§ **WORK TASK**
Verbatim repeat, images excluded. Give each entry again as written.

§ **SUPPLIED RECORDS**
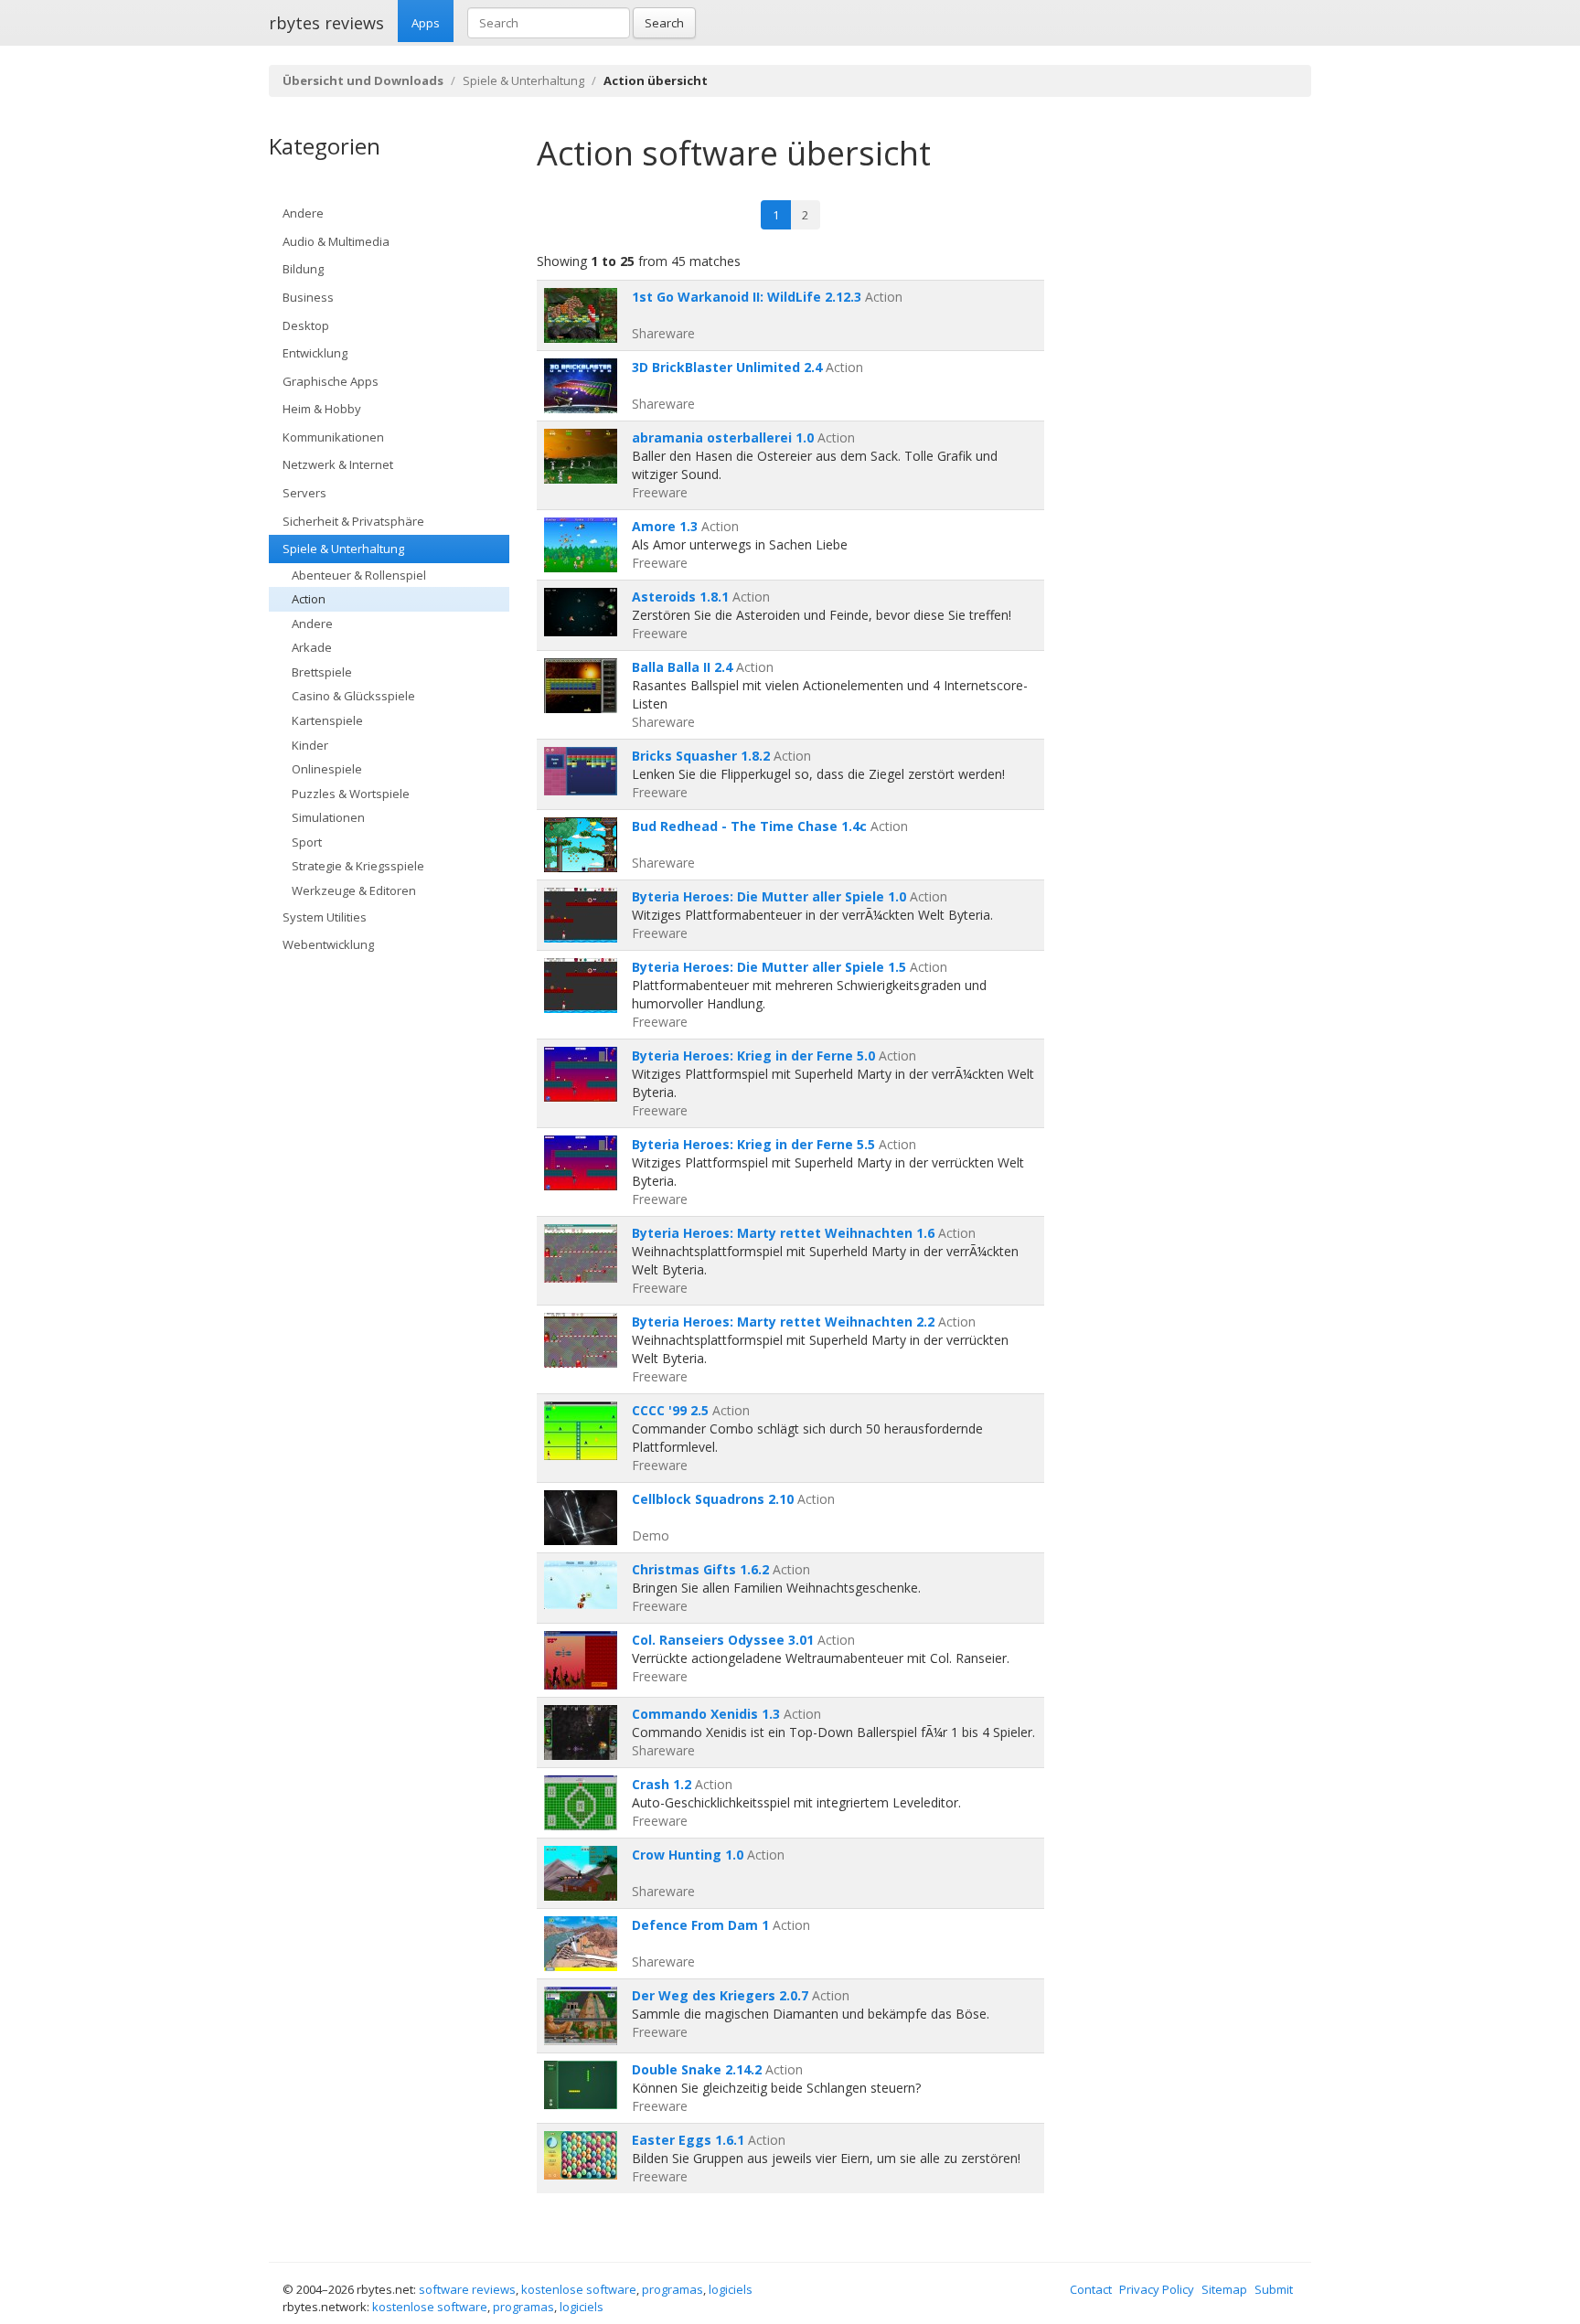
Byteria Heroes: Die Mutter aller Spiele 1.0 (769, 896)
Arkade (312, 647)
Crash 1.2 (661, 1784)
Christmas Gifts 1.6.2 (700, 1569)
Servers (304, 493)
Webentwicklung (328, 944)
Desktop (306, 325)
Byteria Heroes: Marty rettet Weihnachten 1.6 (783, 1233)
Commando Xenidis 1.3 (706, 1713)
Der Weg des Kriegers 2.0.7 (720, 1995)
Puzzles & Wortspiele (351, 793)
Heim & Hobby (322, 408)
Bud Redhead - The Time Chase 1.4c (749, 826)
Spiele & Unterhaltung (523, 80)
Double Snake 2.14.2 (697, 2069)
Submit (1273, 2289)
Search (664, 23)
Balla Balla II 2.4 (682, 667)
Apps (425, 23)
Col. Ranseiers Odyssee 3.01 (723, 1639)
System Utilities (325, 917)
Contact (1091, 2289)
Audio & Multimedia (336, 241)
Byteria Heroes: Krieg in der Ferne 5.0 (753, 1055)
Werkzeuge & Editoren (354, 890)
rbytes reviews (326, 23)
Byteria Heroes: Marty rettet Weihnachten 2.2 (783, 1321)
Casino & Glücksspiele (353, 696)
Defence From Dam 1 (700, 1925)
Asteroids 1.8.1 (680, 596)
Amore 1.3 (665, 526)
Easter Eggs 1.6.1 (688, 2139)
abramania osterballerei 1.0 (723, 437)
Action (309, 599)
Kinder (310, 745)
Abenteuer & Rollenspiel (359, 575)
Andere (303, 213)
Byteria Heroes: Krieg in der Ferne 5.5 (753, 1144)
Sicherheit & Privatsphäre (353, 521)
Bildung (303, 269)
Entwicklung (315, 353)
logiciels (731, 2289)
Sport (307, 842)
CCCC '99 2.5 (670, 1410)
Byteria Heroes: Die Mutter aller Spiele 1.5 (769, 966)
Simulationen (328, 817)
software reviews (467, 2289)
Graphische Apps (331, 381)
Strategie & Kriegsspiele (358, 866)
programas (672, 2289)
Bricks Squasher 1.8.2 (701, 755)
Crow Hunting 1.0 (687, 1854)
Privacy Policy (1156, 2289)
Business (308, 297)
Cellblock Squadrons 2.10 (713, 1499)
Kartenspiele (327, 720)
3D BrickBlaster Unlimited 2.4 (727, 367)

§ **RESPONSE TO THIS EXERCISE**
Byteria Heroes: Die Mutter aller Spiele 1.0 (769, 896)
Arkade (312, 647)
Crash 1.2 (661, 1784)
Christmas Gifts 1.6.2 (700, 1569)
Servers (304, 493)
Webentwicklung (328, 944)
Desktop (306, 325)
Byteria Heroes: Marty rettet Weihnachten 1.6 (783, 1233)
Commando Xenidis 1.3 (706, 1713)
Der Weg des Kriegers 2.0.7 (720, 1995)
Puzzles & Wortspiele (351, 793)
Heim & Hobby (322, 408)
Bud Redhead - The Time Chase 1.4c (749, 826)
Spiele & Unterhaltung (523, 80)
Double Snake 2.14.2 (697, 2069)
Submit (1273, 2289)
Search (664, 23)
Balla Balla II 2.4 (682, 667)
Apps (425, 23)
Col. Ranseiers Odyssee 3.01 (723, 1639)
System Utilities (325, 917)
Contact (1091, 2289)
Audio & Multimedia (336, 241)
Byteria Heroes: Krieg in der Ferne 5.0 (753, 1055)
Werkzeuge & Editoren (354, 890)
rbytes reviews (326, 23)
Byteria Heroes: Marty rettet Weihnachten 2.2 (783, 1321)
Casino & Glücksspiele (353, 696)
Defence From Dam 1 (700, 1925)
Asteroids 1.8.1 (680, 596)
Amore 1.3 (665, 526)
Easter Eggs 1.6.1 (688, 2139)
abramania osterballerei 1.0 (723, 437)
Action (309, 599)
Kinder (310, 745)
Abenteuer & Rollenspiel (359, 575)
Andere (303, 213)
Byteria Heroes: Krieg in der Ferne 5.5 (753, 1144)
Sicherheit & Privatsphäre (353, 521)
Bildung (303, 269)
Entwicklung (315, 353)
logiciels (731, 2289)
Sport (307, 842)
CCCC '99 2.5 (670, 1410)
Byteria Heroes: Die Mutter aller Spiele 1.5 (769, 966)
Simulationen (328, 817)
software reviews (467, 2289)
Graphische Apps (331, 381)
Strategie & Kriegsspiele (358, 866)
programas (672, 2289)
Bricks Squasher 1.8.2 (701, 755)
Crow Hunting 1.0 (687, 1854)
Privacy Policy (1156, 2289)
Business (308, 297)
Cellblock Squadrons 2.10 (713, 1499)
Kartenspiele (327, 720)
3D BrickBlaster Unlimited 2.4 (727, 367)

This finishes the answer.